Albuquerque-based artist Max Sorenson follows real and imaginary lines that enmesh the world, from bark beetle tracks to a human-made survey system, “feeling for tension.”

Albuquerque, New Mexico | maxcsorenson.com | @maxcsorenson
In Leaves/Traces (2024), Albuquerque-based artist Max Sorenson arranges dried leaves—oak, willow, cottonwood, sycamore, and more—in planar fashion. Against the white gallery wall, the straight lines of their arrangement and the ink on their skins come into sharp focus. Order is emphasized in their display as well as in the lines Sorenson has traced onto them, bisecting the leaves vertically or mapping venation.

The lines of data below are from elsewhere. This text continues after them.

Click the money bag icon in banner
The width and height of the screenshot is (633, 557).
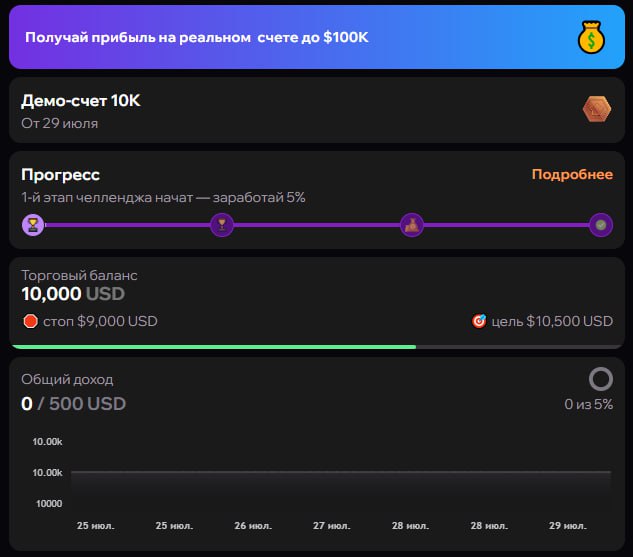[591, 37]
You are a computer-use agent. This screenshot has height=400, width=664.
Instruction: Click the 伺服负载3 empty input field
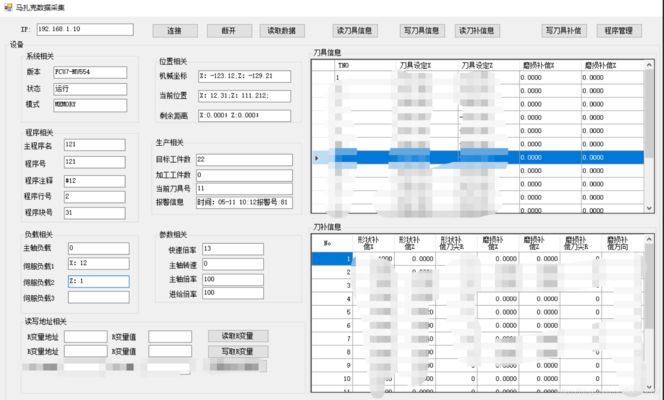[x=97, y=297]
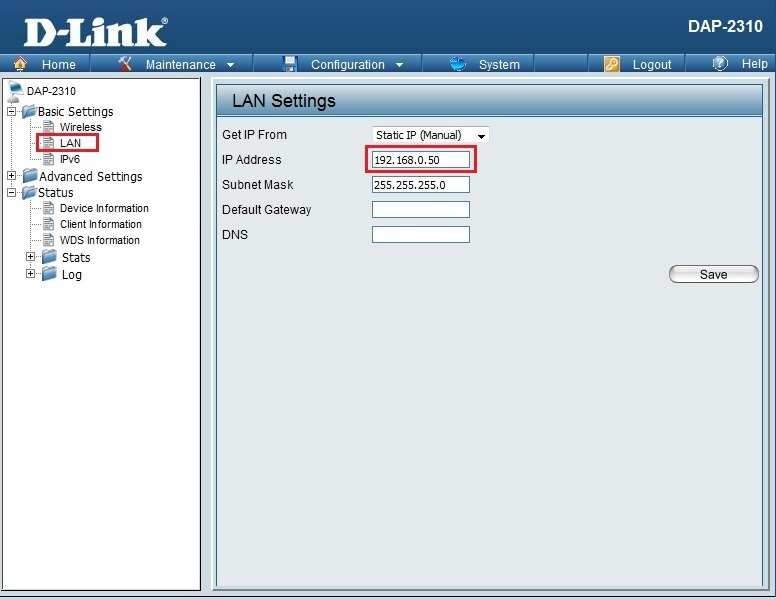Click the Configuration floppy disk icon
The width and height of the screenshot is (776, 599).
291,64
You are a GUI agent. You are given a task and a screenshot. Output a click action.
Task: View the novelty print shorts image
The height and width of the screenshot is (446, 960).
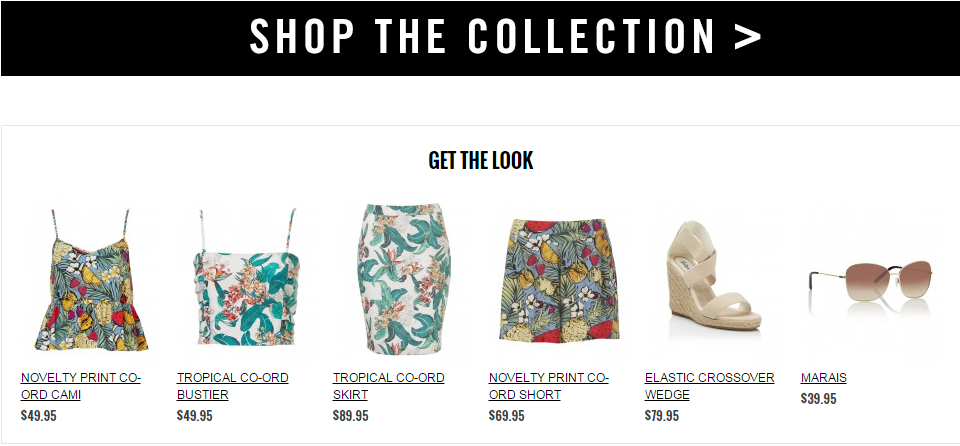[x=559, y=281]
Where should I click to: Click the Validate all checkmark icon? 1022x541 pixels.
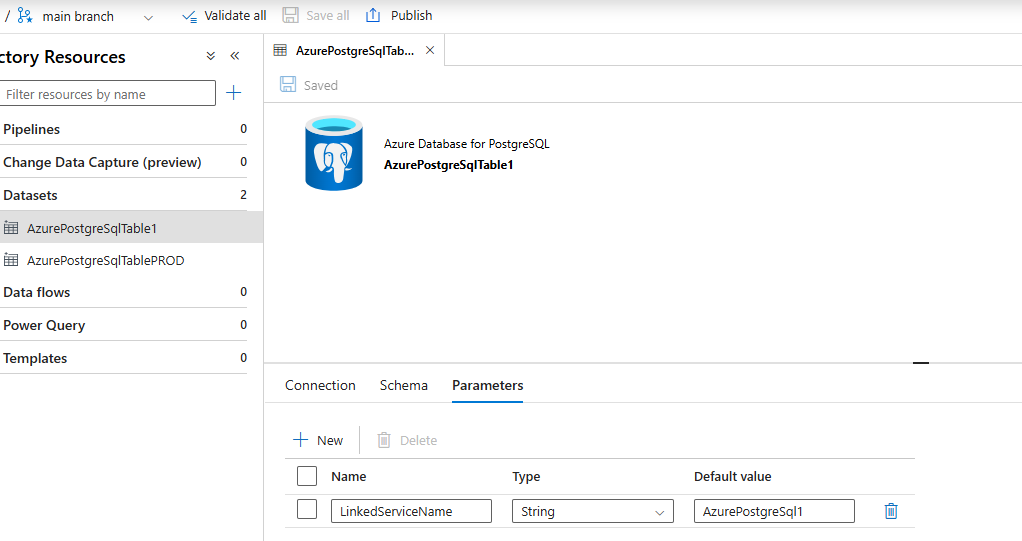pyautogui.click(x=189, y=16)
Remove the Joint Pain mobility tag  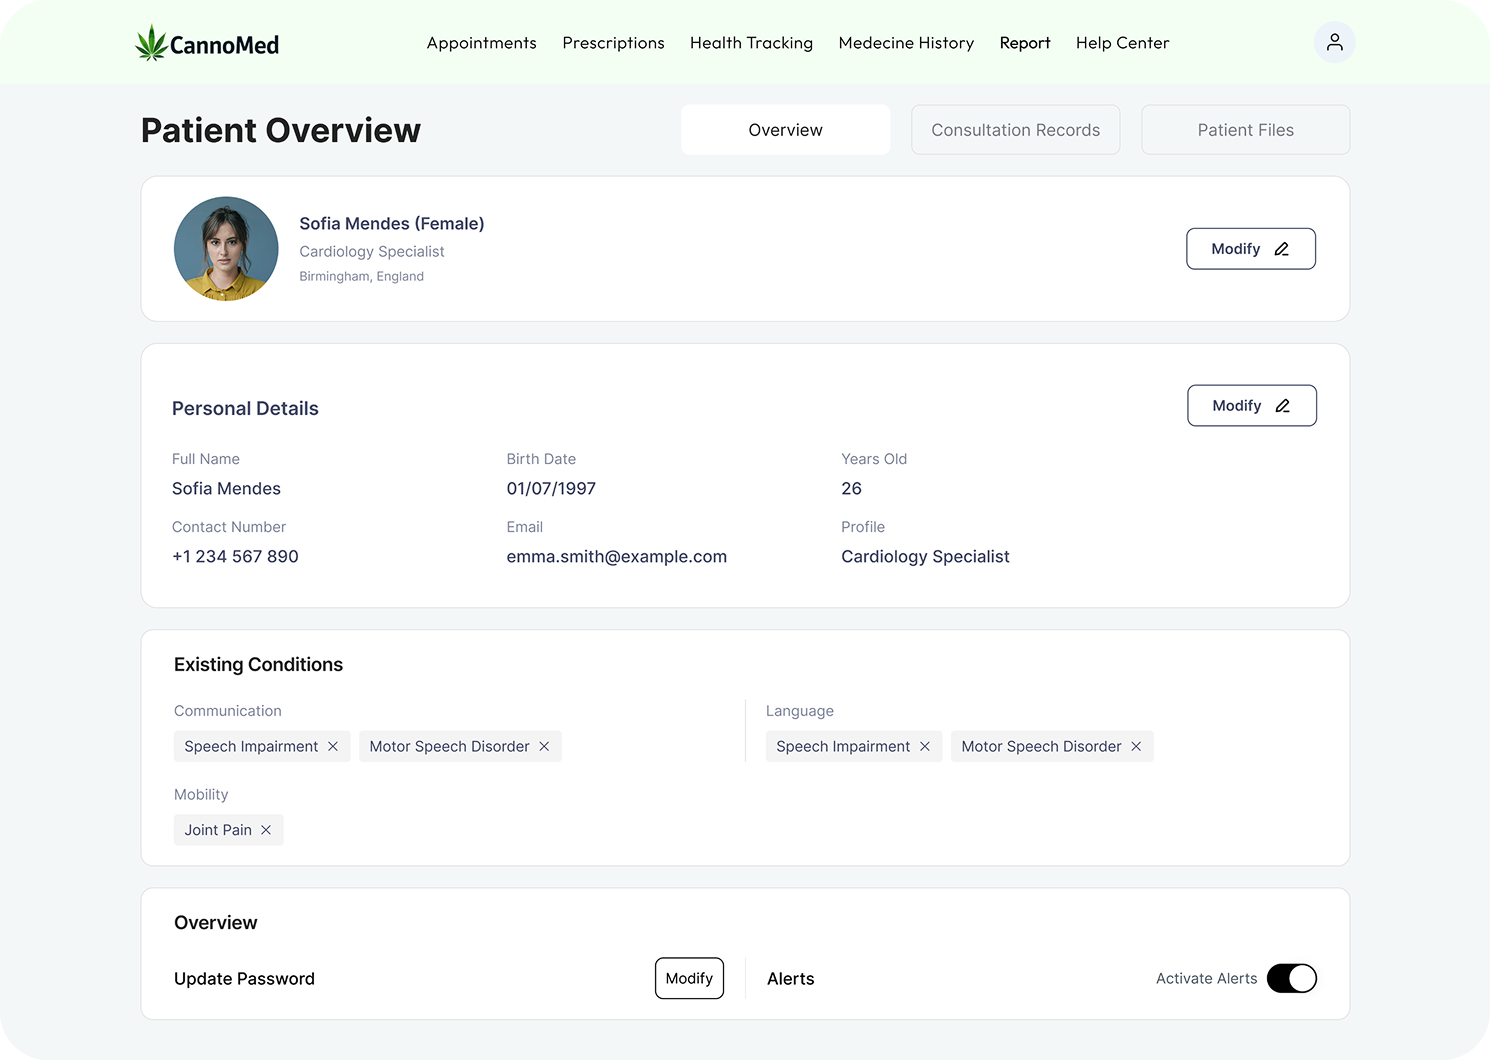pyautogui.click(x=266, y=830)
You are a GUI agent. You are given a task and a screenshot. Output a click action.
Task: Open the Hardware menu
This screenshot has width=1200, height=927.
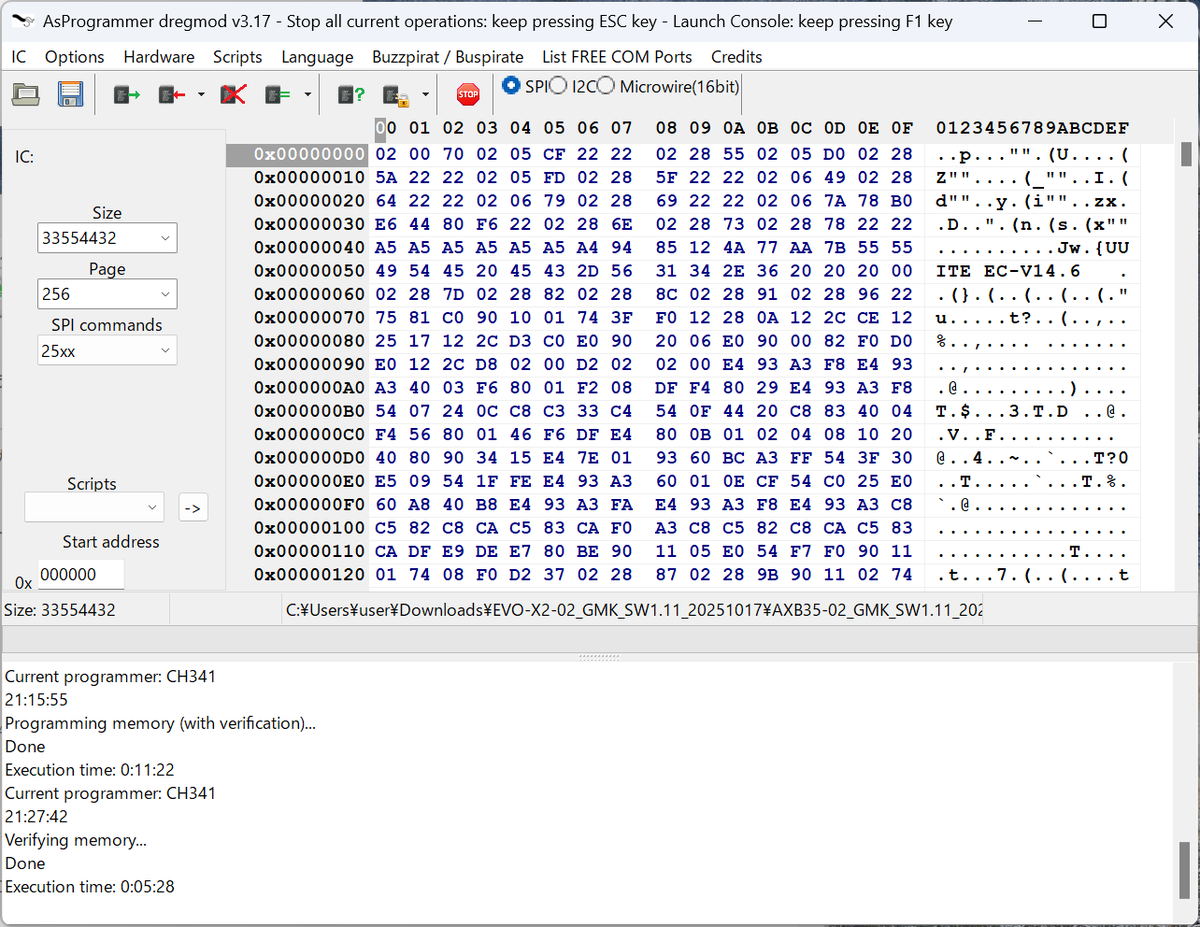pyautogui.click(x=159, y=57)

The methodicalness of the piece mimics the lines marked by the Public Land Survey System, which was devised in the 1780s to divide land into plots in what was thought of as a “wild west.” The PLSS created six-by-six-mile townships, and mile-by-mile sections within them, with lines of constant bearing. These were meant to offer orientation in a vast world; they are still in use today.
Sorenson follows these lines through the streets of Albuquerque, while simultaneously “feeling for tension where organic lines pass through,” as he writes in his artist statement. Noticed from afar, Albuquerque appears as “a green and ordered thing amidst the tawny earth.” Yet, as with most things, drawing closer musses up what appeared deftly organized. Fallen leaves blow across the sidewalk, people jaywalk, and cars pass in a random succession that can’t be mapped. We are reminded that we are always intervening in geography.
Works like Gallery, ponderosa (2024), chart the delicate path of other life across the planet, such as bark beetles over a fallen ponderosa branch. Called “galleries,” these carvings are shaped as beetles eat through the top layer of the tree. It’s surprising that these magical inscriptions fanning or squiggling across the tree’s skeleton are so distinct they are used to identify specific beetle species. In this piece, as in all of Sorenson’s PLSS-inspired series, the smallest, most intimate maps—those that rarely cut a straight line—are recorded, reminding us that as we interact with our own slice of the Earth, we transform it.
Sorenson will present his first solo exhibition, Margin, at Strata Gallery in Santa Fe, April 1-11, 2025.